13/1/09

MI NOMBRE ES HARVEY MILK: las calles rosas de San Francisco

Cuando las expectativas inflaman el deseo de ver una película suele producirse un efecto rebote que acaba por desactivar los logros irrefutables. Conste que confiaba en Gus van Sant como el director idóneo para trazar el perfil del activista gay del título, más si apoyaba la propuesta en alguien del carisma de Sean Penn. Téngase en cuenta mi personal adhesión a esa riada de cine comprometido con la causa homosexual, enfrascado en polémica o con acento combativo. Un cine basculante entre el cliché en torno al colectivo y cierto regusto de marginalidad, genuinamente outsider, en ocasiones germen de una transgresión narrativa que la gran industria nos suele escamotear.

Se sumaba en este caso el hecho de ser un biopic, vertiente dramática habitualmente nutrida con retratos demasiado amables o embarrados en un tipismo hagiográfico bastante irritante. Era de esperar, van Sant comandando la nave, una traslación contenida de las grandezas del político. No defrauda el conjunto, dicho quede. El autor de aquella magnífica DRUGSTORE COWBOY (1989) denota querencia por una figura a punto de quedar atrapada en las redes engañosas de la beatificación. Los minutos finales, que de paso acentúan la carga emocional del relato, muestran la frontera con la idealización del mártir, por otra parte plenamente justificada visto el paso de gigante que el engranaje institucional dio tras su muerte. Pero todo lo que antes ha transcurrido se ajusta a una mirada respetuosa, pulcra, sobre el primer cargo público en la política yanqui salido de un armario muy oscuro. Más aún, el precursor de una nueva legalidad en un país modélico en el ámbito de la doble moral, de los ídolos de barro y los falsos sueños de libertad.
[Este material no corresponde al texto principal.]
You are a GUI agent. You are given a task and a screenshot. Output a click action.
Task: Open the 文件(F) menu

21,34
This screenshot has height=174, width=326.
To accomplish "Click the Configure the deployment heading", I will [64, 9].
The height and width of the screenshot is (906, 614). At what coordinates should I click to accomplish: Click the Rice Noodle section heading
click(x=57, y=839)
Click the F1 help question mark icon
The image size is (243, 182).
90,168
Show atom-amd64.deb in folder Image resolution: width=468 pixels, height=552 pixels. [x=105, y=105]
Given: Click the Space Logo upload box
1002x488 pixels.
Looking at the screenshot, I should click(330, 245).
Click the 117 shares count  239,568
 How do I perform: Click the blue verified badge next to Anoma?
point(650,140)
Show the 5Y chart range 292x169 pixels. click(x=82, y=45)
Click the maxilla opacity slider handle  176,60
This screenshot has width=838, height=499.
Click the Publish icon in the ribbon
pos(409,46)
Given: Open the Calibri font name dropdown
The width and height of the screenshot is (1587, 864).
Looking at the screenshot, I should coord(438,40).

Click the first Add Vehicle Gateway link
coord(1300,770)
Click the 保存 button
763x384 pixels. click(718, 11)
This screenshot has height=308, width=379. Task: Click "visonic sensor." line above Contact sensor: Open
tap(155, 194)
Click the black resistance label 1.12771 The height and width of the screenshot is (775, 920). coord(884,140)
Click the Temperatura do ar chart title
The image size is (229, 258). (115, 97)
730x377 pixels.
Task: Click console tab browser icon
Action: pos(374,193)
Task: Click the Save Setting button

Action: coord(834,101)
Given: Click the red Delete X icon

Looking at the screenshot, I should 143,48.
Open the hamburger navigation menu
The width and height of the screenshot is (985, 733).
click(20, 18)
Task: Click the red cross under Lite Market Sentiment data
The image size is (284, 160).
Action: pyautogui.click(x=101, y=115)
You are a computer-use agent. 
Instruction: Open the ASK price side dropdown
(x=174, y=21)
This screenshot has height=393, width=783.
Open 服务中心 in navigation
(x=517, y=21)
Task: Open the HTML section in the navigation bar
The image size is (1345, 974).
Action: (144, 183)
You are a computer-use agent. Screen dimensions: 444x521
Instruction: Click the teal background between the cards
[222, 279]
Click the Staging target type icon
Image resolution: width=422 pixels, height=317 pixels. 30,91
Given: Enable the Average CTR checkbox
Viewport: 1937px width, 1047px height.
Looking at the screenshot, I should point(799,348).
No le falta coraje a van Sant. Su película circula racheada por vientos de cine valiente, sin coartadas comerciales, exenta de las mojigaterías que sí empañaron otros retratos queer. Para no ceder al bombón sensiblero, no se hace notar tras la cámara. Sólo los insertos de coloridos rótulos recuerdan los aires rupturistas de uno de los adalides del cine independiente que brotó a finales de los 80 en línea paralela al mainstream. Mediante esa funcionalidad narrativa encauza los puntos álgidos en la escalada social y laboral de Milk, quien ya fuera objeto de un documental premiado por la sacrosanta Academia -THE TIMES OF HARVEY MILK (Rob Epstein, 1984)-. Han pasado algunos años, y parece que el terreno le era propicio al director para plantar un documento ficcionado que no soltara aromas de épica tendenciosa, en términos mercantiles. Radica el mayor acierto del film en su equilibrio visual entre la fórmula industrial y el aliento de experimentación, de búsqueda de un lenguaje propio, un modo insobornable de entender el oficio de cineasta. Una dualidad sobre la que viene orbitando la obra de un autor iconoclasta y siempre atrevido, tan venerado como objeto de rechazo.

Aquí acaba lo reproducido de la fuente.